Julien Jalâl Eddine Weiss: Le maître du qânun s'en est allé

Jalâl Eddine Weiss en compagnie de Hussein el Adhami

Jalâl Eddine Weiss en compagnie de Hussein el Adhami . DR

Le monde vient de perdre un grand homme en ce grand connaisseur de la musique arabe et virtuose du oud et du qânun qu'était Julien Jalâl Eddine Weiss. Un mélomane au grand coeur qui aura voué sa vie aux traditions musicales des terres d'Orient et à leur rayonnement.

Le 03/01/2015 à 13h54

Julien Jâlal Eddine Weiss, fondateur, directeur artistique et musicien de l'ensemble Al-Kindi, s’est éteint ce vendredi 2 janvier 2015, après une longue lutte de deux ans contre le cancer. Ce grand mélomane, né d’un père alsacien et d’une mère suisse à Paris, en 1953, vouera sa vie à sa passion pour la musique arabe et la culture soufie. Après une formation, dans les années soixante, de guitariste classique, Julien Jalâl Essine Weiss décide de prendre son bâton de pèlerin pour écumer le monde, de la Californie au Maroc, en passant par les Antilles. De retour en France en 1974, il composera plusieurs pièces pour guitare classique et prendra part à une création du réalisateur tunisien Sharif Allaoui avant de découvrir en 976, à l’occasion d’une réception en l’honneur du futur ministre égyptien de la culture Farouk Hosni, l’univers de Mounir Bachir, le grand maître irakien du Oud. Une révélation pour l’artiste qui renoncera à la guitare classique et aux harmonies jazz pour se lancer à corps perdu dans l’étude du luth et des lois microtonales régissant la musique orientale. Ce avant de se tourner vers le qânun (cithare trapézoïdale à cordes pincées) qui le mènera en terres d’Orient, de Tunis à Beyrouth, de Bagdad au Caire, d’Istanbul à Damas, pour suivre l'enseignement de grands maîtres.

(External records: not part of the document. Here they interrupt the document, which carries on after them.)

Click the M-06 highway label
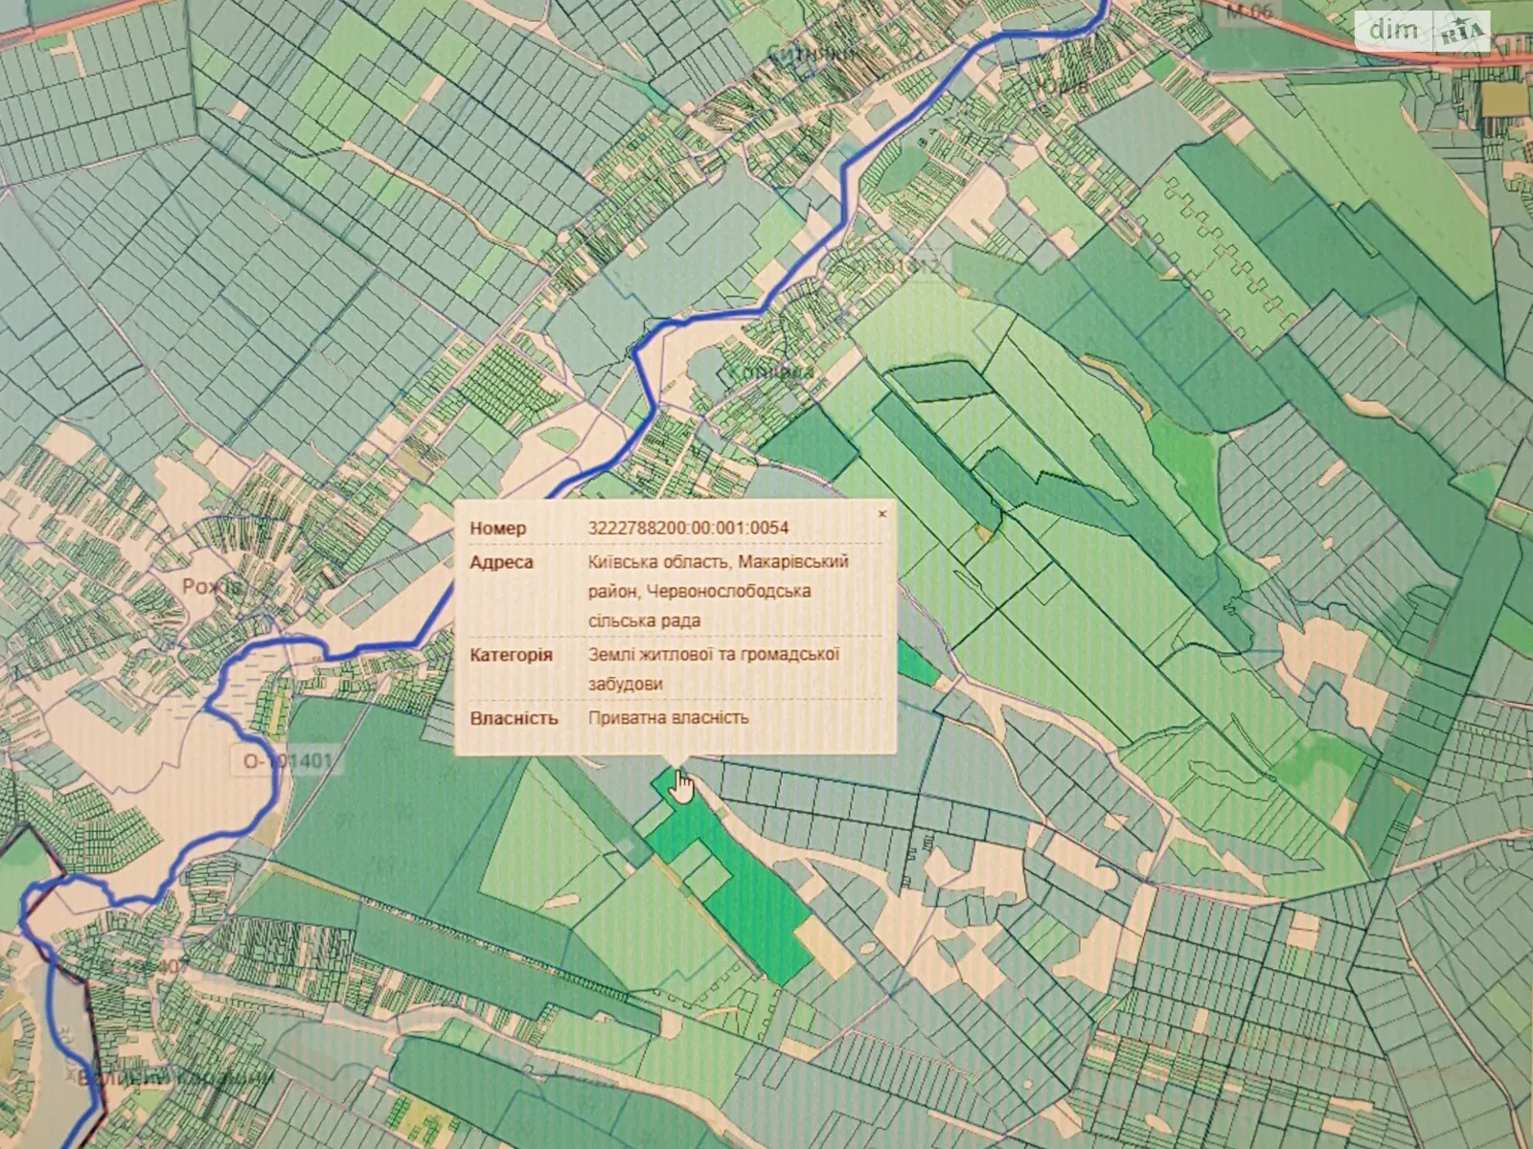Screen dimensions: 1533x1149 point(1249,12)
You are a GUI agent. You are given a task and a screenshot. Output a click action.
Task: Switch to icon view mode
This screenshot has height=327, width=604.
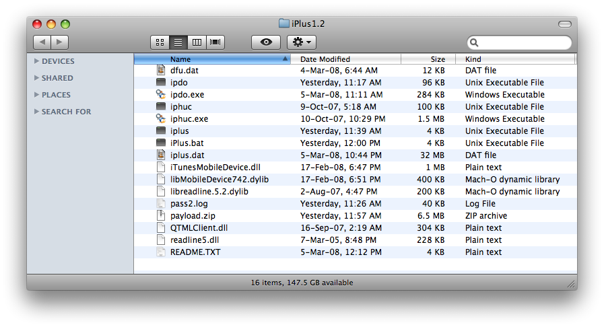point(160,42)
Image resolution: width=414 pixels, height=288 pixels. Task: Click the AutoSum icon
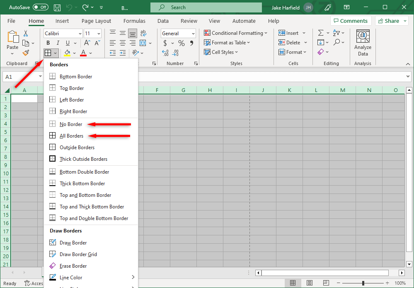pyautogui.click(x=320, y=33)
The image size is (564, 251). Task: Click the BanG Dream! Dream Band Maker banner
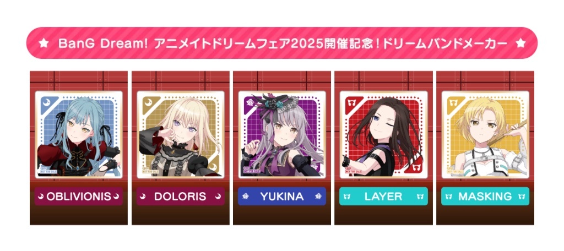pos(282,43)
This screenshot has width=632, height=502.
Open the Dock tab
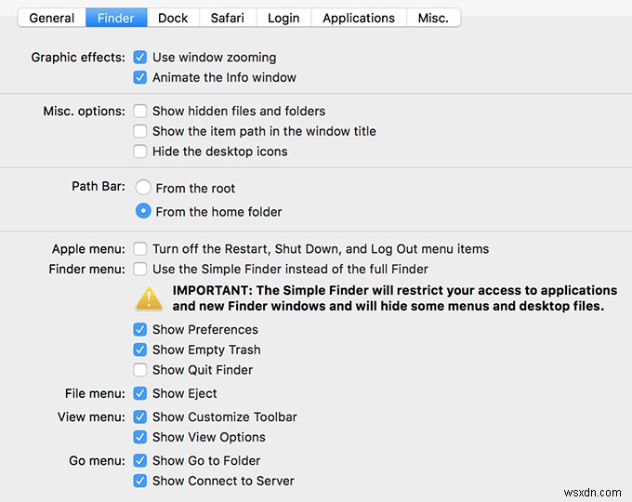pyautogui.click(x=173, y=18)
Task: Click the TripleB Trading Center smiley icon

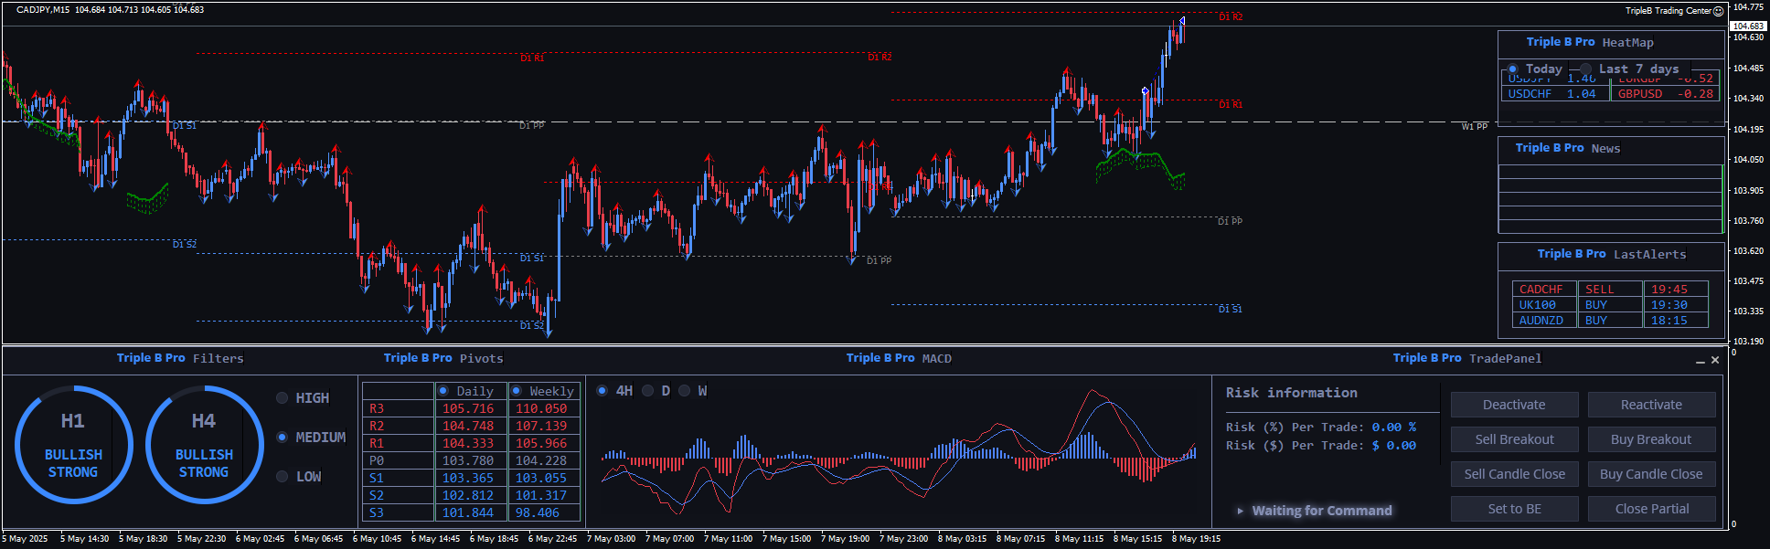Action: tap(1718, 11)
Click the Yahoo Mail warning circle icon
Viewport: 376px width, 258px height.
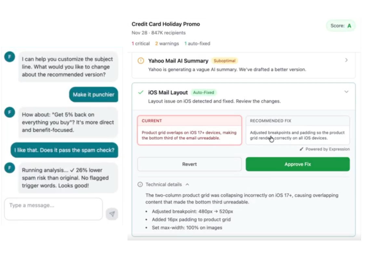tap(141, 61)
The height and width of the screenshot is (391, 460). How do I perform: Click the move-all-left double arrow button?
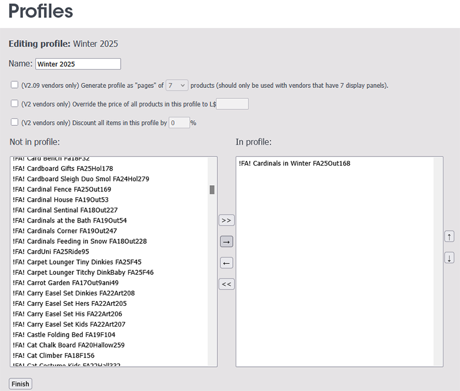point(227,284)
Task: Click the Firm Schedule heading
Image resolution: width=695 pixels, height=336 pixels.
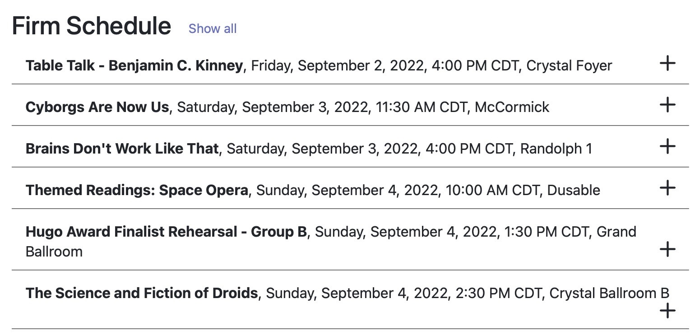Action: [x=91, y=26]
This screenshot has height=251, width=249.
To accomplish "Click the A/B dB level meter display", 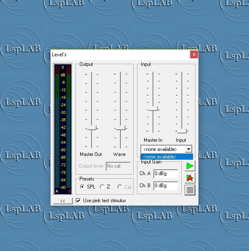I will click(x=63, y=129).
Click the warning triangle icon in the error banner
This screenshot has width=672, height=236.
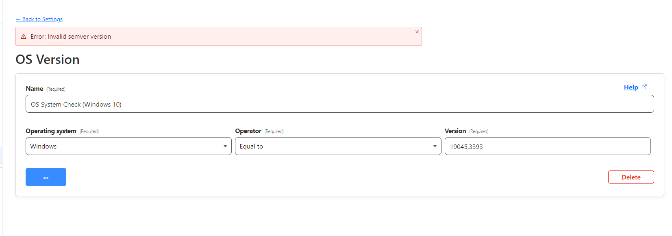[24, 37]
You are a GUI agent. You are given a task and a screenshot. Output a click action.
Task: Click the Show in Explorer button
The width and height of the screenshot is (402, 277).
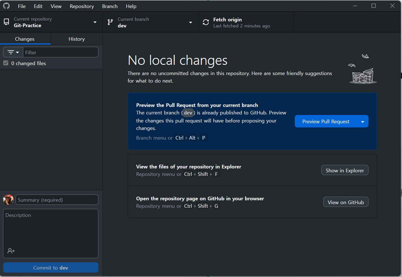tap(345, 170)
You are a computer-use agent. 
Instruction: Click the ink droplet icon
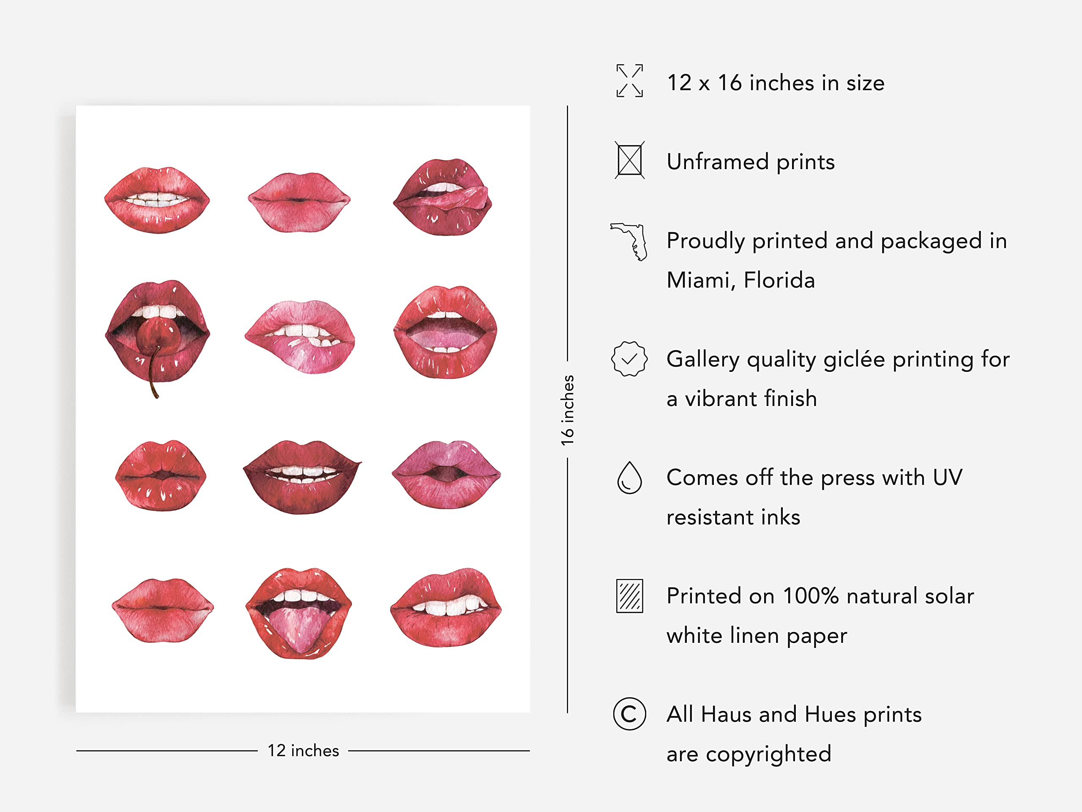(629, 478)
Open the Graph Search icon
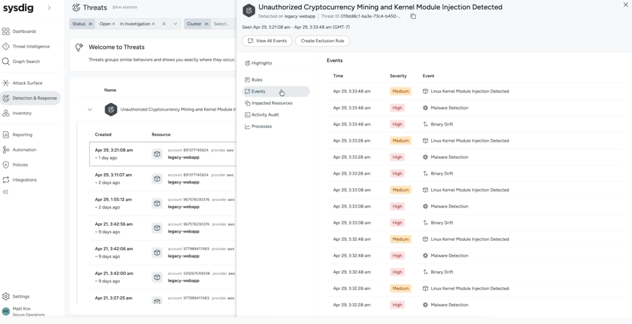This screenshot has height=324, width=632. [6, 62]
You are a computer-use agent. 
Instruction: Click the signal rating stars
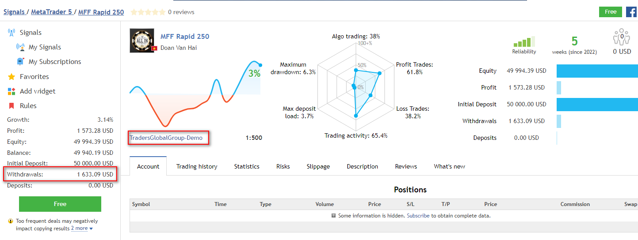(148, 12)
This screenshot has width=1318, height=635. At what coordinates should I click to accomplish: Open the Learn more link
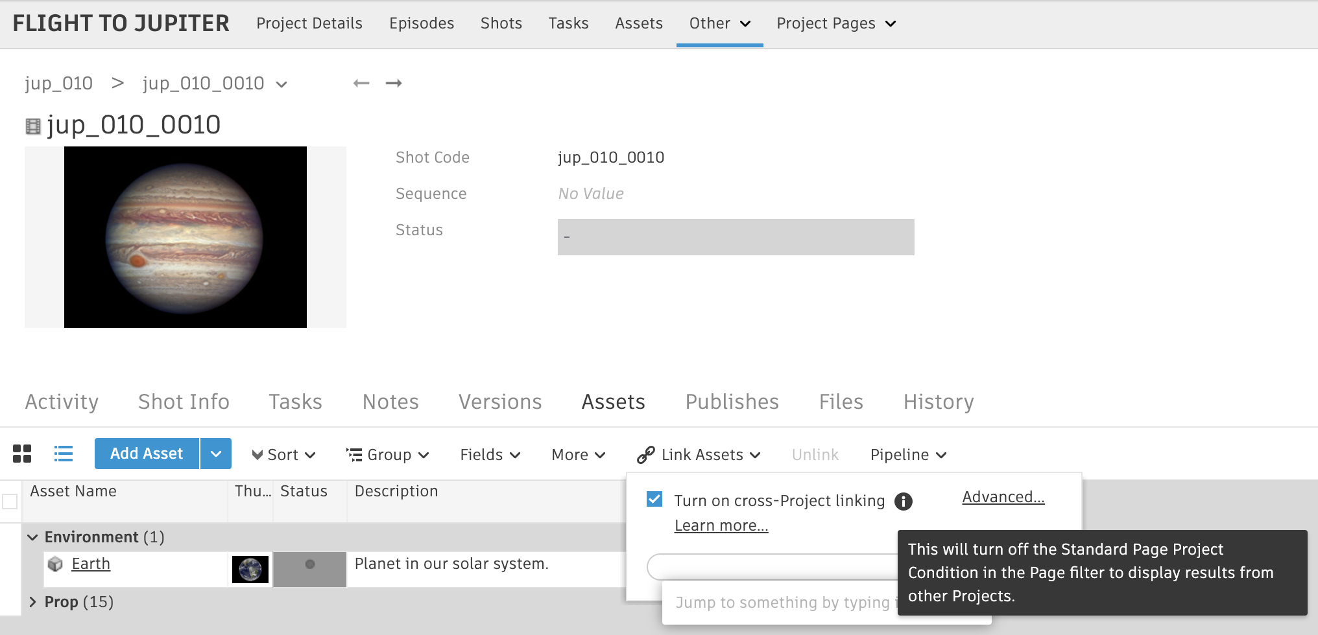click(721, 525)
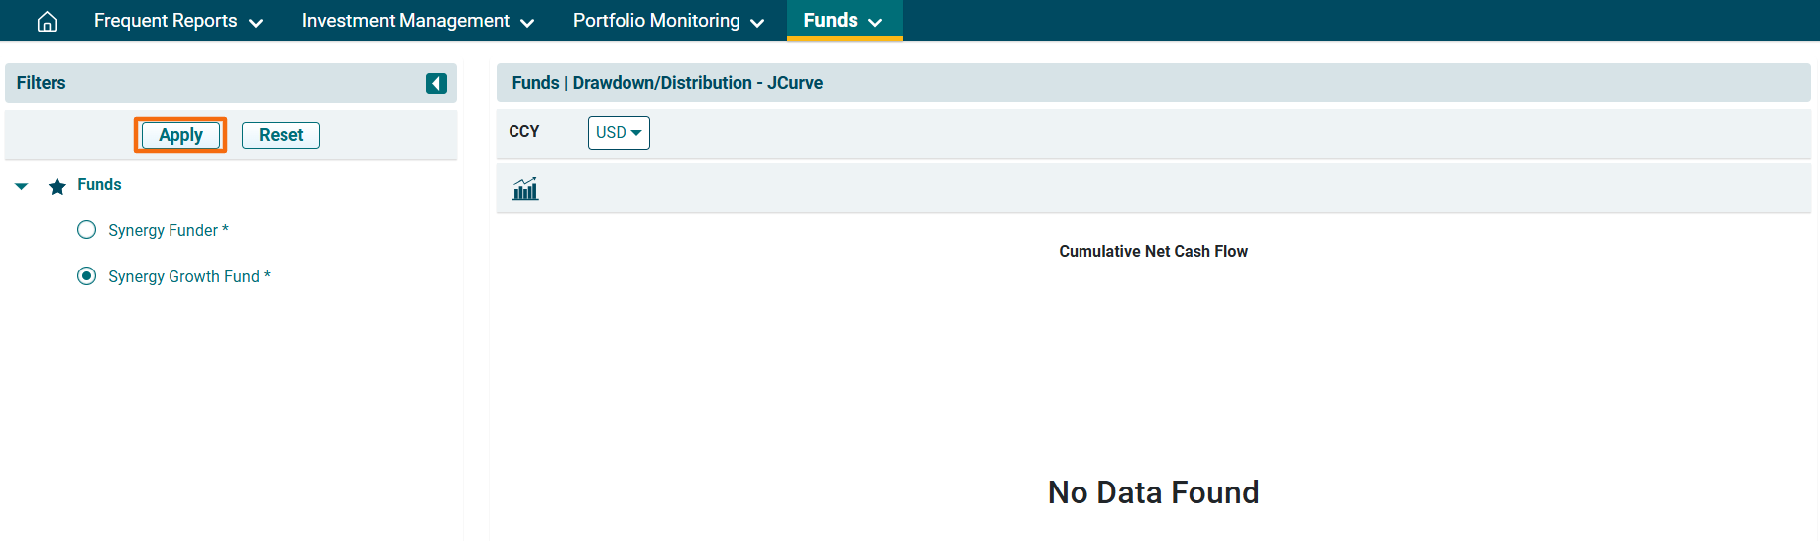The height and width of the screenshot is (541, 1820).
Task: Click the Drawdown/Distribution - JCurve title
Action: tap(697, 83)
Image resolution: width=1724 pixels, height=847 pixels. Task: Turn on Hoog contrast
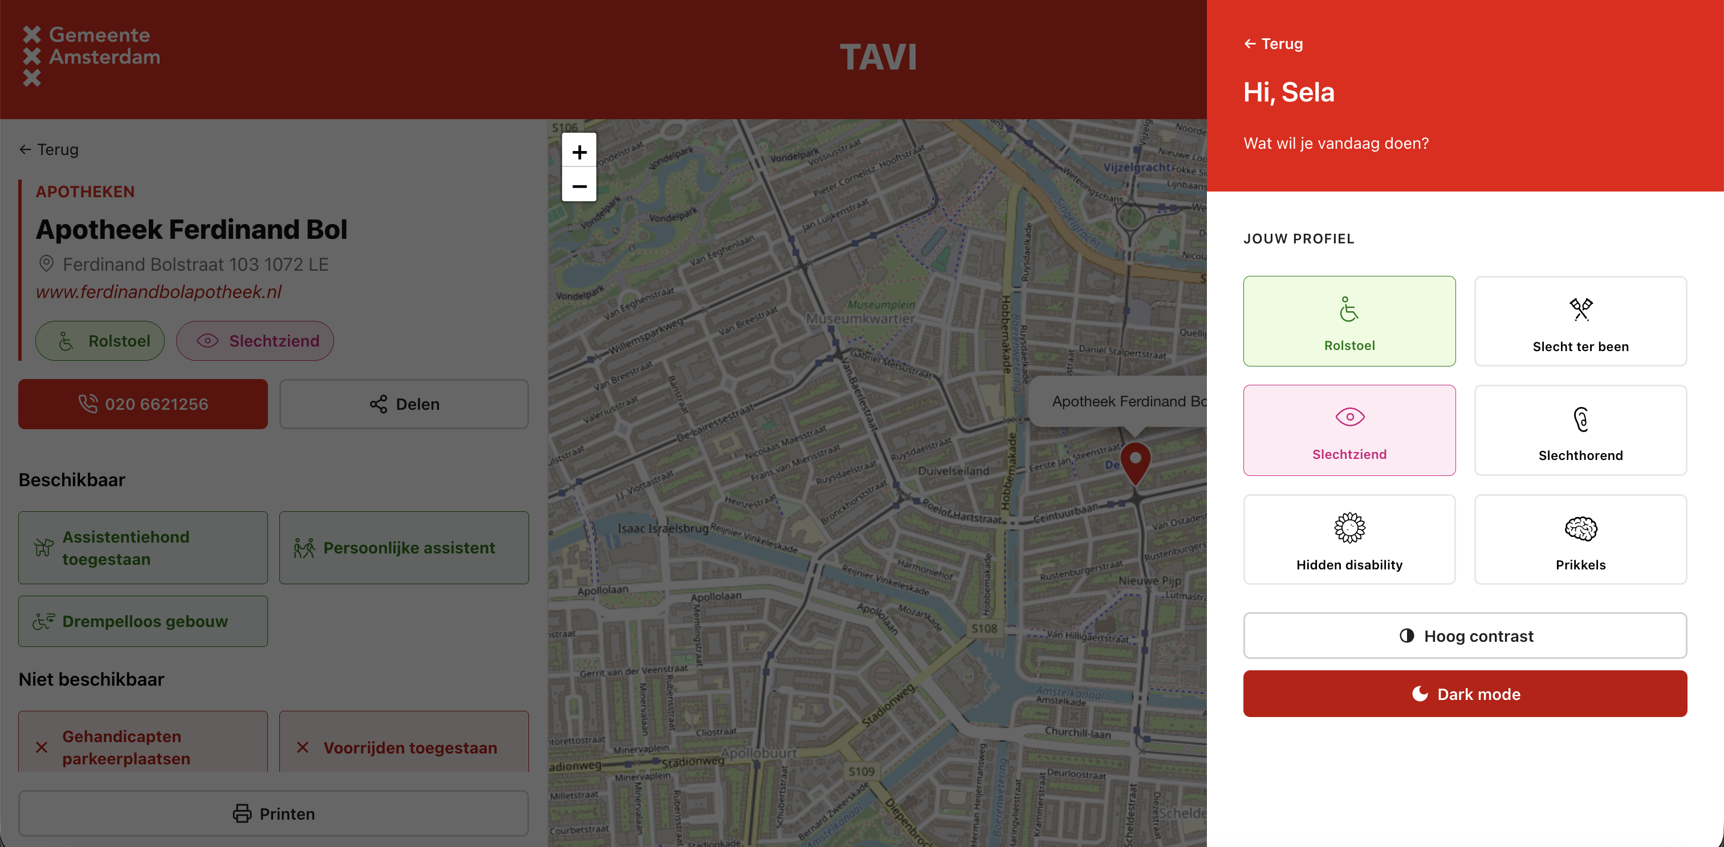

Julien Jalâl Eddine Weiss, qui deviendra un véritable virtuose du qânun, rencontrera ainsi Mounir Bachir dont il sera le disciple puis l’ami et pour lequel il composera, en hommage, la "Bagdadian Suite" qui sera interprétée au Festival de Babylone en Irak. Cet expert de la musique arabe traditionnelle aura consacré des années à l'étude des traités musicaux grecs, arabo-persans, turcs, byzantins… C’est en 1983 qu’il fondera l'ensemble instrumental Al-Kindî dont le nom fait référence au philosophe, mathématicien et astronome irakien du IXe siècle, Abu Yusuf Al-Kindî, père de la théorie scientifique de la musique arabo-musulmane.

Conversion à l’islam et immersion en terre de SyrieEn 1986, Julien Weiss se convertira à l’islam et deviendra Julien Jalâl Eddine Weiss, en référence au fondateur de l'ordre des derviches tourneurs, Jâlal Eddine Rûmi. Poussant toujours plus loin son immersion dans cet Orient qui le passionne, l’artiste achètera, en 1995, la maison de ses rêves dans l’ancienne ville de la mythique Alep. Et, dans son manoir du XIVe siècle jouxtant les souks millénaires, défileront des musiciens des quatre coins du monde avec lesquels il partagera son amour de la musique arabe, sacrée comme profane. Aujourd’hui, le monde, de la France à la Syrie, de la Suisse au Maroc, pleure un grand homme et un immense artiste que les plus grands noms de la musique arabe ont reconnu comme l’un de leurs plus prestigieux représentants et qui, de Babylone à Baalbeck, en passant par Fès, laissera son nom dans les mémoires.